• WORK REQUIRED: Your answer should be the full listing, copied word for word.

• SOURCE MATERIAL:
◆ ◆ ◆ ◆ ◆
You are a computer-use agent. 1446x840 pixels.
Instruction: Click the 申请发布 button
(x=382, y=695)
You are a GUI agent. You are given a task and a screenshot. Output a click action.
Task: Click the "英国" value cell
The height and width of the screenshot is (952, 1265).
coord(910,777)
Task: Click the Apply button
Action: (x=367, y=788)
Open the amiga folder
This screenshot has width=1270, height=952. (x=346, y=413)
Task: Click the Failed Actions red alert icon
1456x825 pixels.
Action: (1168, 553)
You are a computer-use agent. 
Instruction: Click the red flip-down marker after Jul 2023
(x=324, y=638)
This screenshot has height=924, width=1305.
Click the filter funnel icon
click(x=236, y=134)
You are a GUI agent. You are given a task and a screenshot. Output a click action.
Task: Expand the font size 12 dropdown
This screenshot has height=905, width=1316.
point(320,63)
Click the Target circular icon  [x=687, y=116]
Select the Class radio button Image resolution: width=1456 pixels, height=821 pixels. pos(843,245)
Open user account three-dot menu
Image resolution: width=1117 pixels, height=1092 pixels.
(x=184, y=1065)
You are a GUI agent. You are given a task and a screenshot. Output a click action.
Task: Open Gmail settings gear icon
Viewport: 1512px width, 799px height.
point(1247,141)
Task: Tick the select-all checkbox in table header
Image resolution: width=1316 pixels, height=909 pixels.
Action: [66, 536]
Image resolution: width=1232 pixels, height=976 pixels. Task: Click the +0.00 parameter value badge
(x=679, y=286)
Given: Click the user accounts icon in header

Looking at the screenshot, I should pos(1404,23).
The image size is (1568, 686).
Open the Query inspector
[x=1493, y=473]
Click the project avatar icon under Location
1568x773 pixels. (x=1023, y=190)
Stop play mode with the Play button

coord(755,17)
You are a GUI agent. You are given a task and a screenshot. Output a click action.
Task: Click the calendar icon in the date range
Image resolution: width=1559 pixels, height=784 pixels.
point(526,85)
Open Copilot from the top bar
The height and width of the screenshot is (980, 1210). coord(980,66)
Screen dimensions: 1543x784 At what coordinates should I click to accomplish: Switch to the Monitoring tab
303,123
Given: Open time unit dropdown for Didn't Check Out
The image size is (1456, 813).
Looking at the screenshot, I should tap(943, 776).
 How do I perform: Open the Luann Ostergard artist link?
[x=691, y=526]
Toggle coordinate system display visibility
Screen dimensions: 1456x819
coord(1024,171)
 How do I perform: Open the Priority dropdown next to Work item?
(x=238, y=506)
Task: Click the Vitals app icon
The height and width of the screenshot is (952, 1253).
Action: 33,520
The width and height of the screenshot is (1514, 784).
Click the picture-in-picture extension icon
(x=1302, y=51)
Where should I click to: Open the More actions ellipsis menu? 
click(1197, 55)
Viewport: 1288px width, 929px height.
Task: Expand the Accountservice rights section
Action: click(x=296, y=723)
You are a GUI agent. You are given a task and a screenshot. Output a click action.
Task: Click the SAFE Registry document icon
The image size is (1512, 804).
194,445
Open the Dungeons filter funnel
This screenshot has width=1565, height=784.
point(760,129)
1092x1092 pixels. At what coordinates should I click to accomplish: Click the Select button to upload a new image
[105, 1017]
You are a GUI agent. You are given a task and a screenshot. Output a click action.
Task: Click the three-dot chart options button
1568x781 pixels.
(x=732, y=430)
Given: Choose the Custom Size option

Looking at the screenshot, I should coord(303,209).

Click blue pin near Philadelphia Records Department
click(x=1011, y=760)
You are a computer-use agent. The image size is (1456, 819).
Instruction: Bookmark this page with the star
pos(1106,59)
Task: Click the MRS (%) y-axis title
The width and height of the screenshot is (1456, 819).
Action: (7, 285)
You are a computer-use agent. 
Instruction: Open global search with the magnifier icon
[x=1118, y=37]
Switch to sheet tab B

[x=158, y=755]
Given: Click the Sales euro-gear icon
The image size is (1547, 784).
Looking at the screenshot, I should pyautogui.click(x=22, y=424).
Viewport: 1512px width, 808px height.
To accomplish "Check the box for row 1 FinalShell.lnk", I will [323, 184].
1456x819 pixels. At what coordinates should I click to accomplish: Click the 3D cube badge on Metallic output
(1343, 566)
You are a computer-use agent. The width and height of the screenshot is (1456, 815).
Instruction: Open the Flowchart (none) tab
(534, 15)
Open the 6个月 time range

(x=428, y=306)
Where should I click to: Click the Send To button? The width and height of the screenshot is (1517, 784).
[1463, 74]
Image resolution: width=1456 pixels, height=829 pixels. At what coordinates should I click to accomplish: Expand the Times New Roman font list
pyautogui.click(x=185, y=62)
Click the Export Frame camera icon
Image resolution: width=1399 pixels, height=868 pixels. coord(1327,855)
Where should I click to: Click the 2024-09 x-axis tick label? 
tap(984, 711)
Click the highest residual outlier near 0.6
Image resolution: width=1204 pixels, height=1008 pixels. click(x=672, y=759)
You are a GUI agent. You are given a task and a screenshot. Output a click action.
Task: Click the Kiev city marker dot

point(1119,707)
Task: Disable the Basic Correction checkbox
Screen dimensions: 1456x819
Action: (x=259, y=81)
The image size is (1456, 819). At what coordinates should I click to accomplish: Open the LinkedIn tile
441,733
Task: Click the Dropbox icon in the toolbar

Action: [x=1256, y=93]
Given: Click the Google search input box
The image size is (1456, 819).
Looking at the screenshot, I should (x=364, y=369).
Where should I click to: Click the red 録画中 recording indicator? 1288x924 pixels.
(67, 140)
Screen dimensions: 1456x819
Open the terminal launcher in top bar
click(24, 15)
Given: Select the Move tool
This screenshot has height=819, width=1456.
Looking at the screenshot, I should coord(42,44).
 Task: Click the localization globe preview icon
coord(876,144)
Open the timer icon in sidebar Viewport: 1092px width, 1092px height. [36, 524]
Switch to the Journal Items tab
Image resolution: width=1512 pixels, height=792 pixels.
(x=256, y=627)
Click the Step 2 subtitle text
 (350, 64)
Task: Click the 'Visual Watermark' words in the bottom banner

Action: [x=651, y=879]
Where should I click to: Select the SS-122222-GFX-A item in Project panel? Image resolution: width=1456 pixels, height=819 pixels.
◆ ◆ ◆ ◆ ◆
• ANSWER SPACE:
You are a computer-use agent. 1446x840 pixels.
Instruction: Click the 申请发布 button
(x=382, y=695)
You are a GUI agent. You are given a task and a screenshot. Output a click action.
Task: Click the "英国" value cell
The height and width of the screenshot is (952, 1265).
coord(910,777)
Task: Click the Apply button
Action: (x=367, y=788)
Open the amiga folder
This screenshot has width=1270, height=952. (x=346, y=413)
Task: Click the Failed Actions red alert icon
1456x825 pixels.
Action: (1168, 553)
You are a computer-use agent. 
Instruction: Click the red flip-down marker after Jul 2023
(x=324, y=638)
This screenshot has height=924, width=1305.
Click the filter funnel icon
click(x=236, y=134)
You are a GUI agent. You are given a task and a screenshot. Output a click action.
Task: Expand the font size 12 dropdown
This screenshot has height=905, width=1316.
point(320,63)
Click the Target circular icon  [x=687, y=116]
Select the Class radio button Image resolution: width=1456 pixels, height=821 pixels. pos(843,245)
Open user account three-dot menu
Image resolution: width=1117 pixels, height=1092 pixels.
(x=184, y=1065)
You are a GUI agent. You are given a task and a screenshot. Output a click action.
Task: Open Gmail settings gear icon
Viewport: 1512px width, 799px height.
point(1247,141)
Task: Tick the select-all checkbox in table header
Image resolution: width=1316 pixels, height=909 pixels.
Action: [66, 536]
Image resolution: width=1232 pixels, height=976 pixels. Task: Click the +0.00 parameter value badge
(x=679, y=286)
Given: Click the user accounts icon in header

Looking at the screenshot, I should pos(1404,23).
The image size is (1568, 686).
Open the Query inspector
[x=1493, y=473]
Click the project avatar icon under Location
1568x773 pixels. (x=1023, y=190)
Stop play mode with the Play button

coord(755,17)
You are a GUI agent. You are given a task and a screenshot. Output a click action.
Task: Click the calendar icon in the date range
Image resolution: width=1559 pixels, height=784 pixels.
point(526,85)
Open Copilot from the top bar
The height and width of the screenshot is (980, 1210). coord(980,66)
Screen dimensions: 1543x784 At what coordinates should I click to accomplish: Switch to the Monitoring tab
303,123
Given: Open time unit dropdown for Didn't Check Out
The image size is (1456, 813).
Looking at the screenshot, I should tap(943, 776).
 How do I perform: Open the Luann Ostergard artist link?
[x=691, y=526]
Toggle coordinate system display visibility
Screen dimensions: 1456x819
coord(1024,171)
 How do I perform: Open the Priority dropdown next to Work item?
(x=238, y=506)
Task: Click the Vitals app icon
The height and width of the screenshot is (952, 1253).
Action: 33,520
The width and height of the screenshot is (1514, 784).
Click the picture-in-picture extension icon
(x=1302, y=51)
Where should I click to: Open the More actions ellipsis menu? 
click(1197, 55)
Viewport: 1288px width, 929px height.
Task: Expand the Accountservice rights section
Action: click(x=296, y=723)
You are a GUI agent. You are given a task and a screenshot. Output a click action.
Task: Click the SAFE Registry document icon
The image size is (1512, 804).
194,445
Open the Dungeons filter funnel
This screenshot has width=1565, height=784.
point(760,129)
1092x1092 pixels. At what coordinates should I click to accomplish: Click the Select button to upload a new image
[105, 1017]
You are a GUI agent. You are given a task and a screenshot. Output a click action.
Task: Click the three-dot chart options button
1568x781 pixels.
(x=732, y=430)
Given: Choose the Custom Size option

Looking at the screenshot, I should coord(303,209).

Click blue pin near Philadelphia Records Department
click(x=1011, y=760)
You are a computer-use agent. The image size is (1456, 819).
Instruction: Bookmark this page with the star
pos(1106,59)
Task: Click the MRS (%) y-axis title
The width and height of the screenshot is (1456, 819).
Action: (7, 285)
You are a computer-use agent. 
Instruction: Open global search with the magnifier icon
[x=1118, y=37]
Switch to sheet tab B

[x=158, y=755]
Given: Click the Sales euro-gear icon
The image size is (1547, 784).
Looking at the screenshot, I should pyautogui.click(x=22, y=424).
Viewport: 1512px width, 808px height.
To accomplish "Check the box for row 1 FinalShell.lnk", I will [323, 184].
1456x819 pixels. At what coordinates should I click to accomplish: Click the 3D cube badge on Metallic output
(1343, 566)
You are a computer-use agent. The width and height of the screenshot is (1456, 815).
Instruction: Open the Flowchart (none) tab
(534, 15)
Open the 6个月 time range

(x=428, y=306)
Where should I click to: Click the Send To button? The width and height of the screenshot is (1517, 784).
[1463, 74]
Image resolution: width=1456 pixels, height=829 pixels. At what coordinates should I click to accomplish: Expand the Times New Roman font list
pyautogui.click(x=185, y=62)
Click the Export Frame camera icon
Image resolution: width=1399 pixels, height=868 pixels. coord(1327,855)
Where should I click to: Click the 2024-09 x-axis tick label? 
tap(984, 711)
Click the highest residual outlier near 0.6
Image resolution: width=1204 pixels, height=1008 pixels. click(x=672, y=759)
You are a GUI agent. You are given a task and a screenshot. Output a click action.
Task: Click the Kiev city marker dot

point(1119,707)
Task: Disable the Basic Correction checkbox
Screen dimensions: 1456x819
Action: (x=259, y=81)
The image size is (1456, 819). At what coordinates should I click to accomplish: Open the LinkedIn tile
441,733
Task: Click the Dropbox icon in the toolbar

Action: [x=1256, y=93]
Given: Click the Google search input box
The image size is (1456, 819).
Looking at the screenshot, I should (x=364, y=369).
Where should I click to: Click the red 録画中 recording indicator? 1288x924 pixels.
(67, 140)
Screen dimensions: 1456x819
Open the terminal launcher in top bar
click(24, 15)
Given: Select the Move tool
This screenshot has height=819, width=1456.
Looking at the screenshot, I should coord(42,44).
 Task: Click the localization globe preview icon
coord(876,144)
Open the timer icon in sidebar Viewport: 1092px width, 1092px height. [36, 524]
Switch to the Journal Items tab
Image resolution: width=1512 pixels, height=792 pixels.
(x=256, y=627)
Click the Step 2 subtitle text
 (350, 64)
Task: Click the 'Visual Watermark' words in the bottom banner

Action: [x=651, y=879]
Where should I click to: Select the SS-122222-GFX-A item in Project panel? Image resolution: width=1456 pixels, height=819 pixels.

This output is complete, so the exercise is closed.